Nitpicking polling methodology is a classic tactic of people wanting to discredit results they don’t like, and this is especially true in the case of the single hauler debate where some folks seem desperate to unskew Muhlenberg’s Bethlehem city survey’s finding that a clear majority won’t mind switching to a single trash hauler. Mostly they are just exposing their own ignorance about basic statistics and social science. Poll as many more non-responders as you like – you still won’t see the 10-20 point swing you need to show a majority in opposition to Callahan’s plan. The opposition is at most 30%, and that’s being generous.
So the poll results are clear enough, but I want to argue that the poll results aren’t even important here. People have a first order preference to have their garbage carted away in a cheap and efficient way. They want their trash gone, and they want a good value. Many people also have a second order preference about how their trash should be collected, and who should collect it, but this group is obviously much smaller.
There’s no way for Council members to satisfy everybody’s second order preference, and they shouldn’t really be too concerned with that. They’re the elected representatives. Their job is to study the issue and figure out what policy will do the greatest good for the greatest number of people. There’s no reason to expect that most members of the public understand the economics of trash collection, so their opinions on the “how” question are not especially useful.
What Council members need to focus on is satisfying the first order preference. They need to ask which market design will get the trash picked up cheapest and most frequently for the most people. Most importantly, they need to ask which policy will make the city the cleanest it can be overall.
The answer to both questions is a single trash hauler. Palmer just studied a bunch of different market designs for their trash market, and they found that single hauler with automated collection is the best value.
Council members should make this decision based on what the evidence says, not what the polls say. There are plenty of popular ideas out there that are terrible economics, but just because they poll well doesn’t mean they should become law.

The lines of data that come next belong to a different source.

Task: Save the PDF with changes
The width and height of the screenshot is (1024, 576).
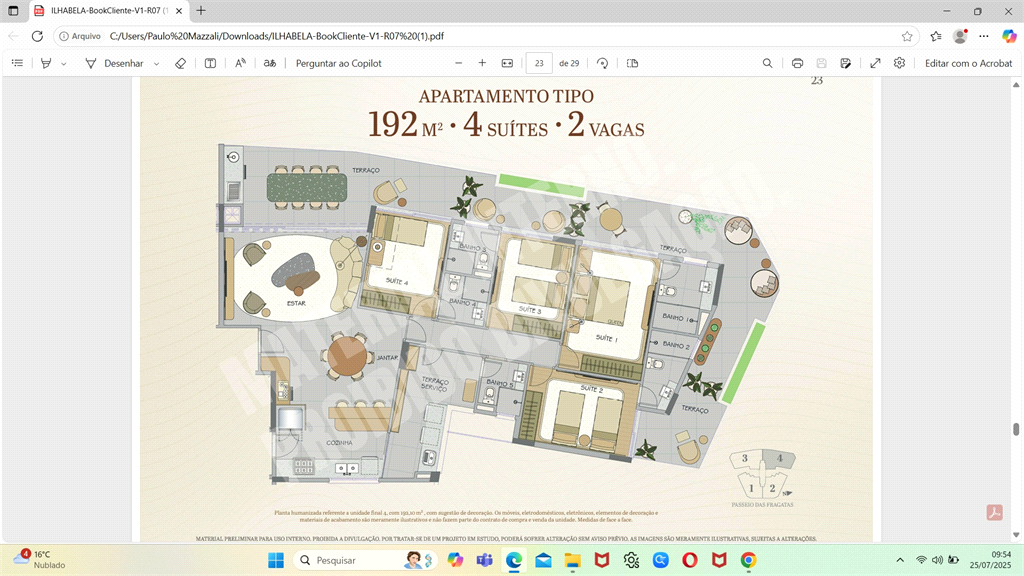Action: (x=822, y=62)
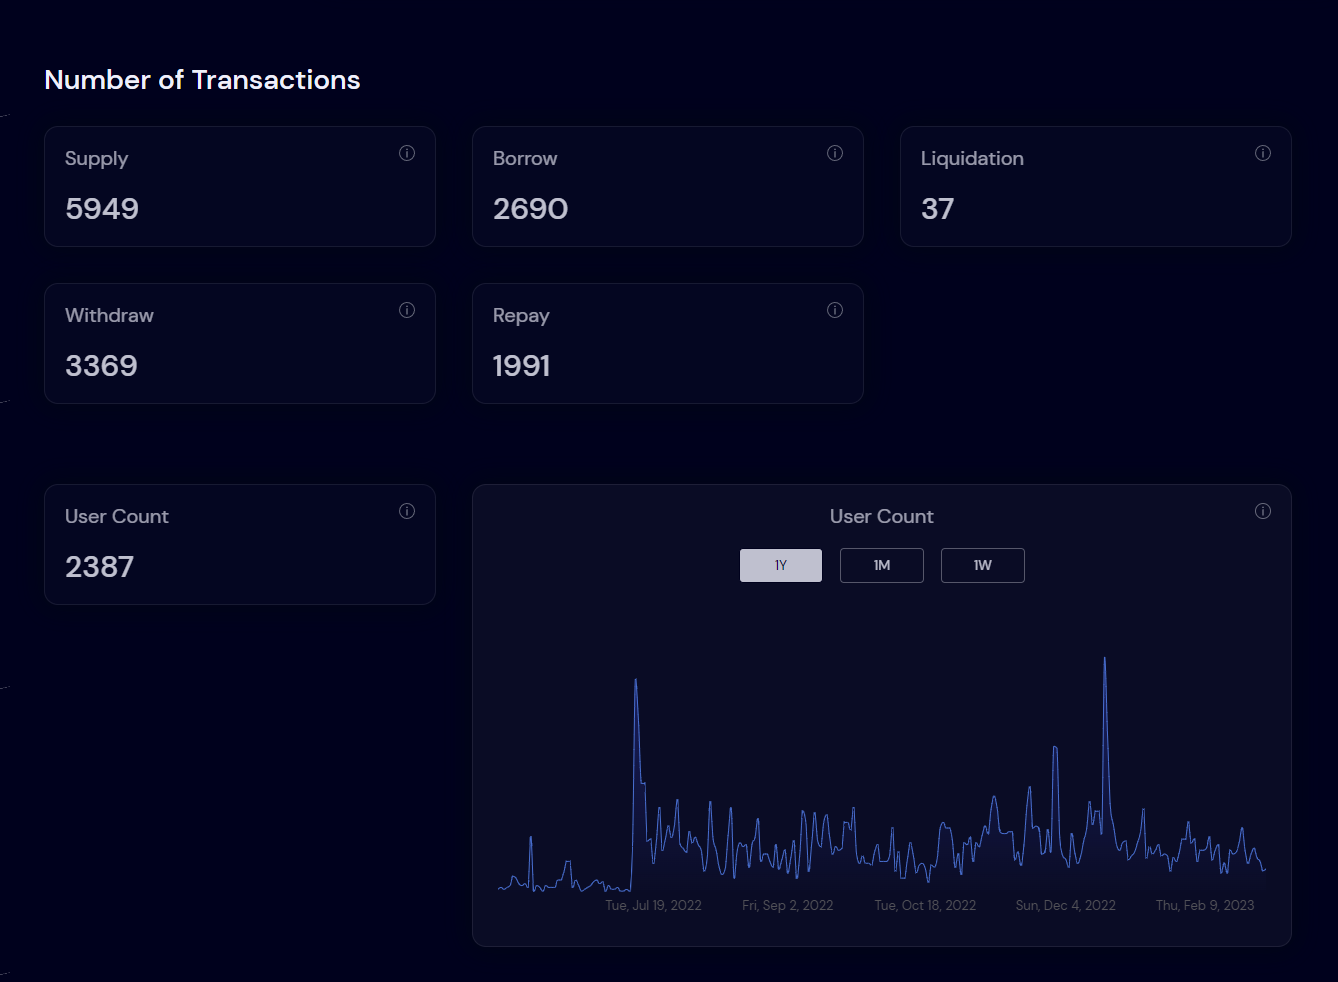Viewport: 1338px width, 982px height.
Task: Click the Tue, Jul 19, 2022 axis label
Action: (x=653, y=905)
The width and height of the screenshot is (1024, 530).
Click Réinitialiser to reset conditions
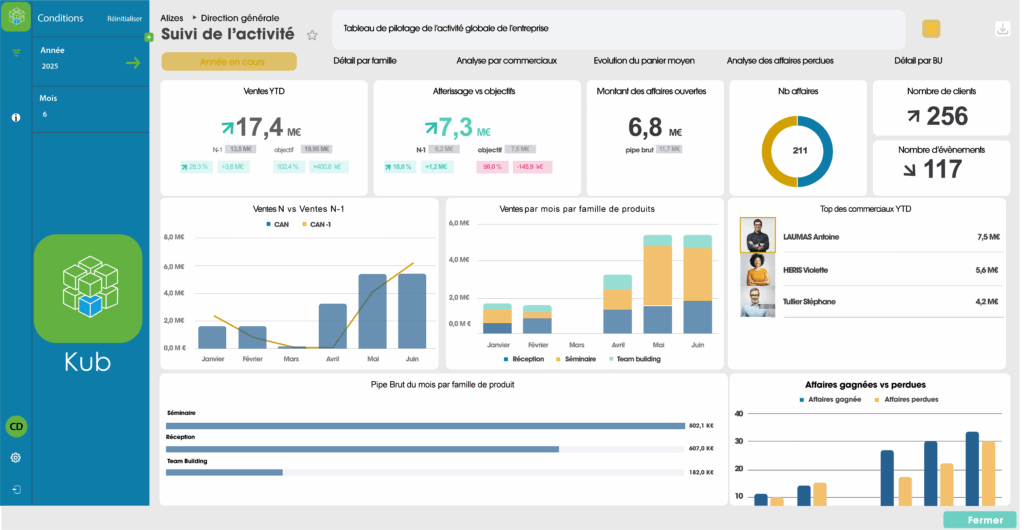tap(125, 19)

Nobody likes being told their opinions are wrong, and many resent the implication that politicians know better than them, but that’s just how it is. An elected representative’s job, by definition, is to know better than you and make the policy decisions based on that superior knowledge. It’s useful to know how issues poll if you’re concerned about getting reelected, but if you’re concerned about making good decisions, you have to vote for what’s best according to your own personal understanding of the issues.